● What you should do: Please reproduce the listing in its entirety, exactly as shown.

● Data to process:
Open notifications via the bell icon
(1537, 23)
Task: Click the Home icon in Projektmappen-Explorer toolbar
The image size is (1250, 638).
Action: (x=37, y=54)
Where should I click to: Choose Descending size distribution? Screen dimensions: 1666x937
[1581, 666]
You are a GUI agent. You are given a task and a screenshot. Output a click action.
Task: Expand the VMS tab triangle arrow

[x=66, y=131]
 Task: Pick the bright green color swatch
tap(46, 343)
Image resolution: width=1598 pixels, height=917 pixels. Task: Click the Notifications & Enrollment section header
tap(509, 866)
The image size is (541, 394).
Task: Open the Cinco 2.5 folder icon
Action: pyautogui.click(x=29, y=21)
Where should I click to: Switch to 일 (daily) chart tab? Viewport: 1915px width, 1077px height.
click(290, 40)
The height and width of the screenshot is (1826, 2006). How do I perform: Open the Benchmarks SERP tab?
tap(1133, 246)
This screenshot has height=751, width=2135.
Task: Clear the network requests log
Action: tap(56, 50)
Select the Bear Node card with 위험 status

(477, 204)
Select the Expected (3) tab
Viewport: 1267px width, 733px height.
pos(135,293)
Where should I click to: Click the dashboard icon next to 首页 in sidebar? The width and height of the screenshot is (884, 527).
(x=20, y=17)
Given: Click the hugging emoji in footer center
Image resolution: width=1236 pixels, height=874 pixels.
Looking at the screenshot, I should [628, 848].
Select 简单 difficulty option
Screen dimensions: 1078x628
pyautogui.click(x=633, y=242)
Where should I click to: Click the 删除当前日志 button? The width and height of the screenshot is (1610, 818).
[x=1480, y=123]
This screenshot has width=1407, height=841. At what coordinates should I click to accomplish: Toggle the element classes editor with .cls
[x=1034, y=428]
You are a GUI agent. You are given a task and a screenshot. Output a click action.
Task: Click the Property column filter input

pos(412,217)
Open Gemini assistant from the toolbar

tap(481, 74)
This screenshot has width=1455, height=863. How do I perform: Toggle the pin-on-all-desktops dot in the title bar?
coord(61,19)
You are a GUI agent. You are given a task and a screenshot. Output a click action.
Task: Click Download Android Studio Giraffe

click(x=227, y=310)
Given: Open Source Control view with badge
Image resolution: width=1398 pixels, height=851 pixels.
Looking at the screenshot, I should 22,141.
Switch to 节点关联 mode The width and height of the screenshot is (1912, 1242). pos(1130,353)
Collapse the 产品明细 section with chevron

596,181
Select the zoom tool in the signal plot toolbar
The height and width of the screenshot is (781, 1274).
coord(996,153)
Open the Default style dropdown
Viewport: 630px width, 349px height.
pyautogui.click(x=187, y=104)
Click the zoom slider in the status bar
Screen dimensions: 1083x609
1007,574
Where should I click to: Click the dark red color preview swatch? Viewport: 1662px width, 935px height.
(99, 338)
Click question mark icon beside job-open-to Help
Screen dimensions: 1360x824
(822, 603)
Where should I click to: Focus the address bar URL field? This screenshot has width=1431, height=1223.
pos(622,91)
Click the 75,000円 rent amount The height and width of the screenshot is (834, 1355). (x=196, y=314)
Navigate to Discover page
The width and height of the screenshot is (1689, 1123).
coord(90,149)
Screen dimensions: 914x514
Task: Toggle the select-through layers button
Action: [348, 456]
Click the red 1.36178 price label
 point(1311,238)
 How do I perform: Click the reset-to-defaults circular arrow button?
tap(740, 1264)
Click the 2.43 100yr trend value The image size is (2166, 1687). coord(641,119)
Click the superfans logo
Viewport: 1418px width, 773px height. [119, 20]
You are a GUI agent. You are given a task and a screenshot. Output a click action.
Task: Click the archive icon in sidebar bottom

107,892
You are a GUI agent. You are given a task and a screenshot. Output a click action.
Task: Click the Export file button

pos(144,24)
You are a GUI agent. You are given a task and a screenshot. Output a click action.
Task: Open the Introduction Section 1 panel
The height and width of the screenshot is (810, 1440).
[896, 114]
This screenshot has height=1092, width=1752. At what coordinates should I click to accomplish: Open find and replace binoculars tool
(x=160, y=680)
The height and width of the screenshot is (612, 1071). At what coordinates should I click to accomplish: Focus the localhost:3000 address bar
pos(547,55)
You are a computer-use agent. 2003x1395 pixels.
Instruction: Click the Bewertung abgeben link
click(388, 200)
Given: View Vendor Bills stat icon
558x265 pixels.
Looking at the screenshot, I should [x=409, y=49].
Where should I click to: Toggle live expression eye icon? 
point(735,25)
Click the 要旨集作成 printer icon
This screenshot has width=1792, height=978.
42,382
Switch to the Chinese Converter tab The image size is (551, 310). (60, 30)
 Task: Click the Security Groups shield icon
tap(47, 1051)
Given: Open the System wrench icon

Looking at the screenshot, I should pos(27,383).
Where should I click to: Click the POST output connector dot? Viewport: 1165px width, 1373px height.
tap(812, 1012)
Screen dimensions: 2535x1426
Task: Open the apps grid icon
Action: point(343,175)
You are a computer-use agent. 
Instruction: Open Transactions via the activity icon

● Answer:
Open notifications via the bell icon
(1537, 23)
Task: Click the Home icon in Projektmappen-Explorer toolbar
The image size is (1250, 638).
Action: (x=37, y=54)
Where should I click to: Choose Descending size distribution? Screen dimensions: 1666x937
[1581, 666]
You are a GUI agent. You are given a task and a screenshot. Output a click action.
Task: Expand the VMS tab triangle arrow

[x=66, y=131]
 Task: Pick the bright green color swatch
tap(46, 343)
Image resolution: width=1598 pixels, height=917 pixels. Task: Click the Notifications & Enrollment section header
tap(509, 866)
The image size is (541, 394).
Task: Open the Cinco 2.5 folder icon
Action: pyautogui.click(x=29, y=21)
Where should I click to: Switch to 일 (daily) chart tab? Viewport: 1915px width, 1077px height.
click(290, 40)
The height and width of the screenshot is (1826, 2006). How do I perform: Open the Benchmarks SERP tab?
tap(1133, 246)
This screenshot has height=751, width=2135.
Task: Clear the network requests log
Action: tap(56, 50)
Select the Bear Node card with 위험 status

(477, 204)
Select the Expected (3) tab
Viewport: 1267px width, 733px height.
pos(135,293)
Where should I click to: Click the dashboard icon next to 首页 in sidebar? The width and height of the screenshot is (884, 527).
(x=20, y=17)
Given: Click the hugging emoji in footer center
Image resolution: width=1236 pixels, height=874 pixels.
Looking at the screenshot, I should [628, 848].
Select 简单 difficulty option
Screen dimensions: 1078x628
pyautogui.click(x=633, y=242)
Where should I click to: Click the 删除当前日志 button? The width and height of the screenshot is (1610, 818).
[x=1480, y=123]
This screenshot has width=1407, height=841. At what coordinates should I click to accomplish: Toggle the element classes editor with .cls
[x=1034, y=428]
You are a GUI agent. You are given a task and a screenshot. Output a click action.
Task: Click the Property column filter input

pos(412,217)
Open Gemini assistant from the toolbar

tap(481, 74)
This screenshot has width=1455, height=863. How do I perform: Toggle the pin-on-all-desktops dot in the title bar?
coord(61,19)
You are a GUI agent. You are given a task and a screenshot. Output a click action.
Task: Click Download Android Studio Giraffe

click(x=227, y=310)
Given: Open Source Control view with badge
Image resolution: width=1398 pixels, height=851 pixels.
Looking at the screenshot, I should 22,141.
Switch to 节点关联 mode The width and height of the screenshot is (1912, 1242). pos(1130,353)
Collapse the 产品明细 section with chevron

596,181
Select the zoom tool in the signal plot toolbar
The height and width of the screenshot is (781, 1274).
coord(996,153)
Open the Default style dropdown
Viewport: 630px width, 349px height.
pyautogui.click(x=187, y=104)
Click the zoom slider in the status bar
Screen dimensions: 1083x609
1007,574
Where should I click to: Click the dark red color preview swatch? Viewport: 1662px width, 935px height.
(99, 338)
Click question mark icon beside job-open-to Help
Screen dimensions: 1360x824
(822, 603)
Where should I click to: Focus the address bar URL field? This screenshot has width=1431, height=1223.
pos(622,91)
Click the 75,000円 rent amount The height and width of the screenshot is (834, 1355). (x=196, y=314)
Navigate to Discover page
The width and height of the screenshot is (1689, 1123).
coord(90,149)
Screen dimensions: 914x514
Task: Toggle the select-through layers button
Action: [348, 456]
Click the red 1.36178 price label
 point(1311,238)
 How do I perform: Click the reset-to-defaults circular arrow button?
tap(740, 1264)
Click the 2.43 100yr trend value The image size is (2166, 1687). coord(641,119)
Click the superfans logo
Viewport: 1418px width, 773px height. [119, 20]
You are a GUI agent. You are given a task and a screenshot. Output a click action.
Task: Click the archive icon in sidebar bottom

107,892
You are a GUI agent. You are given a task and a screenshot. Output a click action.
Task: Click the Export file button

pos(144,24)
You are a GUI agent. You are given a task and a screenshot. Output a click action.
Task: Open the Introduction Section 1 panel
The height and width of the screenshot is (810, 1440).
[896, 114]
This screenshot has height=1092, width=1752. At what coordinates should I click to accomplish: Open find and replace binoculars tool
(x=160, y=680)
The height and width of the screenshot is (612, 1071). At what coordinates should I click to accomplish: Focus the localhost:3000 address bar
pos(547,55)
You are a computer-use agent. 2003x1395 pixels.
Instruction: Click the Bewertung abgeben link
click(388, 200)
Given: View Vendor Bills stat icon
558x265 pixels.
Looking at the screenshot, I should [x=409, y=49].
Where should I click to: Toggle live expression eye icon? 
point(735,25)
Click the 要旨集作成 printer icon
This screenshot has width=1792, height=978.
42,382
Switch to the Chinese Converter tab The image size is (551, 310). (60, 30)
 Task: Click the Security Groups shield icon
tap(47, 1051)
Given: Open the System wrench icon

Looking at the screenshot, I should pos(27,383).
Where should I click to: Click the POST output connector dot? Viewport: 1165px width, 1373px height.
tap(812, 1012)
Screen dimensions: 2535x1426
Task: Open the apps grid icon
Action: point(343,175)
You are a computer-use agent. 
Instruction: Open Transactions via the activity icon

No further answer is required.